TASK OBJECTIVE => Copy out the entries without changes, beginning at their first line and stopping after the line that contains "will click(x=600, y=458).".

□ □ □ □ □ □ □

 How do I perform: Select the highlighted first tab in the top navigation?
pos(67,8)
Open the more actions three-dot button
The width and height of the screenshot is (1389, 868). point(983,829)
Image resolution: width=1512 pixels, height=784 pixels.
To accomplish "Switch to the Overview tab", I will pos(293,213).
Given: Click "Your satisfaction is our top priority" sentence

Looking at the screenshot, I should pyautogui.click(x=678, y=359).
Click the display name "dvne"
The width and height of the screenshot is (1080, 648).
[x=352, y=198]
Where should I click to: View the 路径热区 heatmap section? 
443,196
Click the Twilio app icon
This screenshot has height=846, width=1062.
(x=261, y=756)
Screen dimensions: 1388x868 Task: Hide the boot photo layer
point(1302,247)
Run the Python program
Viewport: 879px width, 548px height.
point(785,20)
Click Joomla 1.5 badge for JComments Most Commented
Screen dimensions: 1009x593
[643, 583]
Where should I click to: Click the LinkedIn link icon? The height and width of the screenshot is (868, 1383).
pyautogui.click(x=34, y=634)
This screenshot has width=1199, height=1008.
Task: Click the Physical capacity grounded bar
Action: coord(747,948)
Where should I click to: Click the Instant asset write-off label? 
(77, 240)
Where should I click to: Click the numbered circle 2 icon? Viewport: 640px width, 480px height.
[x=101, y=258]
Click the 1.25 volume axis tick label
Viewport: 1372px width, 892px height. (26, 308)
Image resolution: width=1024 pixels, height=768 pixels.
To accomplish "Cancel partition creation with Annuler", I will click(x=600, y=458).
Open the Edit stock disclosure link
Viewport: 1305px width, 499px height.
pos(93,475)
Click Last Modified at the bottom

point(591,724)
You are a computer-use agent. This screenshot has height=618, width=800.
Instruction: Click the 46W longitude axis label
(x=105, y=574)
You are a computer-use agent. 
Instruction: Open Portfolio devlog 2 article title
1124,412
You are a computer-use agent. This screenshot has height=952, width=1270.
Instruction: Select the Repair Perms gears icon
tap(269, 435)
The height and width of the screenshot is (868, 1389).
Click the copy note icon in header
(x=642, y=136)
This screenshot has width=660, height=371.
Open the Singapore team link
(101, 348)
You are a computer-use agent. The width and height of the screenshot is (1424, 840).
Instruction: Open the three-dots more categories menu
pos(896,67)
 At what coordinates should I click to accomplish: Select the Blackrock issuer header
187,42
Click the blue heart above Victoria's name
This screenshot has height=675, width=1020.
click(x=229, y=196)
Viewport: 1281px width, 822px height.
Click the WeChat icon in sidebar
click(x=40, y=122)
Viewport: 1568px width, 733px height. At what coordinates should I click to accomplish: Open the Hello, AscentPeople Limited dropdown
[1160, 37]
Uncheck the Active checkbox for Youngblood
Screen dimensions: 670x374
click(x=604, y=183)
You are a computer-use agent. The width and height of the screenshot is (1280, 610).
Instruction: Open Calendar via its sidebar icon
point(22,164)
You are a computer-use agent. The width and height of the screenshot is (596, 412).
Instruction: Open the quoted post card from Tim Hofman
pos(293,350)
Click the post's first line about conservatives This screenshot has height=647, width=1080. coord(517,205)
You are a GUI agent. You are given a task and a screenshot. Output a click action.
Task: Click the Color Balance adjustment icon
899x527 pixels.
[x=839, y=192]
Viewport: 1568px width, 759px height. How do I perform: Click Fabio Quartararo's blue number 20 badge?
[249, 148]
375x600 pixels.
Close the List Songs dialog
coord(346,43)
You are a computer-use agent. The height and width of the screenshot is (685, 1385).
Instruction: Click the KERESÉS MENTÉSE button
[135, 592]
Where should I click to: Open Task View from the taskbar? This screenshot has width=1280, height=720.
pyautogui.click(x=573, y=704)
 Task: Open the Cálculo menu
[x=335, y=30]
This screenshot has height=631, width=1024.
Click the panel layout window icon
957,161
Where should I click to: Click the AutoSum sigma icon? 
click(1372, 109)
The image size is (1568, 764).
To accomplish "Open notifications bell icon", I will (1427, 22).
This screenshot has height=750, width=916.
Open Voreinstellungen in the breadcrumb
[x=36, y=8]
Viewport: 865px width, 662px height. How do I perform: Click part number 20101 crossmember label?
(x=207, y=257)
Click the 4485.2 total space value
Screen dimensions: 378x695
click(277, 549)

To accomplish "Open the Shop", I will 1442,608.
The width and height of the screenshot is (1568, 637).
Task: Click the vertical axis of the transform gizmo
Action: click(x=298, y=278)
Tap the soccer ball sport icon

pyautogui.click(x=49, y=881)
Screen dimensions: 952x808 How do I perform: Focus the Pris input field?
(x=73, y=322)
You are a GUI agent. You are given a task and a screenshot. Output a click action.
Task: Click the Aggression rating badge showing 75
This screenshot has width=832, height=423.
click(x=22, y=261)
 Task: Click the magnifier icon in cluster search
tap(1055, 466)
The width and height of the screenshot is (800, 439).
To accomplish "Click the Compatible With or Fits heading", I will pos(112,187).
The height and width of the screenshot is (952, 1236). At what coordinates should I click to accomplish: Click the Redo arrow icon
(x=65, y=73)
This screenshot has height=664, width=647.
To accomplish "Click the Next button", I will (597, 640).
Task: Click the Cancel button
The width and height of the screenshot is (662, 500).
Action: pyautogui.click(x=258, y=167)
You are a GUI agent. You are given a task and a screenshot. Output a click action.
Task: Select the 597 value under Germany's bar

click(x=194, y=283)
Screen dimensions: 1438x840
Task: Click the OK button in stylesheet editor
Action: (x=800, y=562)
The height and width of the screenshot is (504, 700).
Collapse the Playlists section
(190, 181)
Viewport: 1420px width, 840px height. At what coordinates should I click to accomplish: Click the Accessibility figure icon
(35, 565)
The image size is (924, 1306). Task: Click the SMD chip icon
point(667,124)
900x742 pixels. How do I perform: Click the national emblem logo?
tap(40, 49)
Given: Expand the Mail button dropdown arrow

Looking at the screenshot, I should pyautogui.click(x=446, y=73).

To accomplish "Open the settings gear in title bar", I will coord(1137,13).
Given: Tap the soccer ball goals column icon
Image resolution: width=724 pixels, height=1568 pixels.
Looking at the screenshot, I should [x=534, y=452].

□ □ □ □ □ □ □

RIGHT ANSWER =>
 How do I perform: Select the highlighted first tab in the top navigation?
pos(67,8)
Open the more actions three-dot button
The width and height of the screenshot is (1389, 868). point(983,829)
Image resolution: width=1512 pixels, height=784 pixels.
To accomplish "Switch to the Overview tab", I will pos(293,213).
Given: Click "Your satisfaction is our top priority" sentence

Looking at the screenshot, I should pyautogui.click(x=678, y=359).
Click the display name "dvne"
The width and height of the screenshot is (1080, 648).
[x=352, y=198]
Where should I click to: View the 路径热区 heatmap section? 
443,196
Click the Twilio app icon
This screenshot has height=846, width=1062.
(x=261, y=756)
Screen dimensions: 1388x868 Task: Hide the boot photo layer
point(1302,247)
Run the Python program
Viewport: 879px width, 548px height.
point(785,20)
Click Joomla 1.5 badge for JComments Most Commented
Screen dimensions: 1009x593
[643, 583]
Where should I click to: Click the LinkedIn link icon? The height and width of the screenshot is (868, 1383).
pyautogui.click(x=34, y=634)
This screenshot has width=1199, height=1008.
Task: Click the Physical capacity grounded bar
Action: coord(747,948)
Where should I click to: Click the Instant asset write-off label? 
(77, 240)
Where should I click to: Click the numbered circle 2 icon? Viewport: 640px width, 480px height.
[x=101, y=258]
Click the 1.25 volume axis tick label
Viewport: 1372px width, 892px height. (26, 308)
Image resolution: width=1024 pixels, height=768 pixels.
To accomplish "Cancel partition creation with Annuler", I will click(x=600, y=458).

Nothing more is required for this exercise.